The elaborate scheme, dubbed “Operation Socialist,” involved first identifying key telecom administrators and members of computer security teams who likely had access to sensitive parts of the Belgacom network. The spies then produced a dossier of the targets’ email addresses, social networking accounts and online reading habits using open source information that the employees freely provided online.
Target computers were infected by using a method called Quantum Insert technology developed by the NSA. This involves placing high-speed servers at key internet switching points to conduct a man-in-the-middle attack when a target tries to surf the web. When a target called up a LinkedIn page, for example, the Quantum servers intercepted his web request and served up a malicious LinkedIn page instead that was embedded with malware.
The injection attempts are referred to internally as “shots,” and have proved to be highly effective, according to the Snowden documents.
“For LinkedIn the success rate per shot is looking to be greater than 50 percent,” one document states.
The spooks didn’t just target telecom workers, however, they also targeted the employees of phone billing companies, such as Mach, based in Luxembourg. GCHQ’s hacking team developed customized digital weapons to target the computers of six Mach employees.

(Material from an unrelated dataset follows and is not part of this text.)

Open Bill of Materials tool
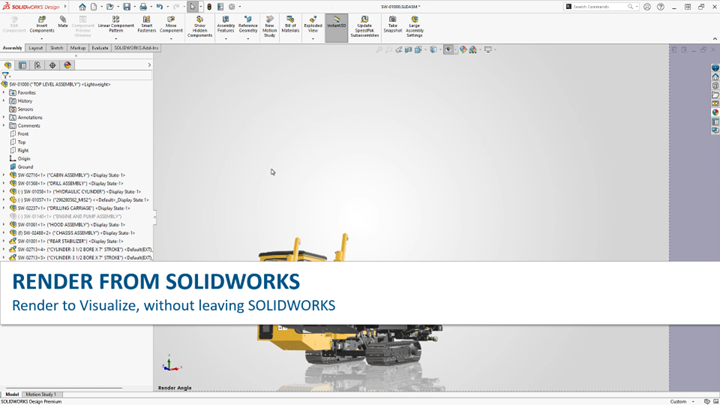Viewport: 720px width, 405px height. [x=290, y=25]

In that case, the spooks focused on a computer expert working for the company’s branch in India. The spies created a complex dossier charting his Gmail and social networking accounts, listing his work and personal computers, identifying the IP addresses he used to surf the web, and also gaining access to the cookies on his computers. “In short, GCHQ knew everything about the man’s digital life, making him an open book for its spies,” der Spiegel reported.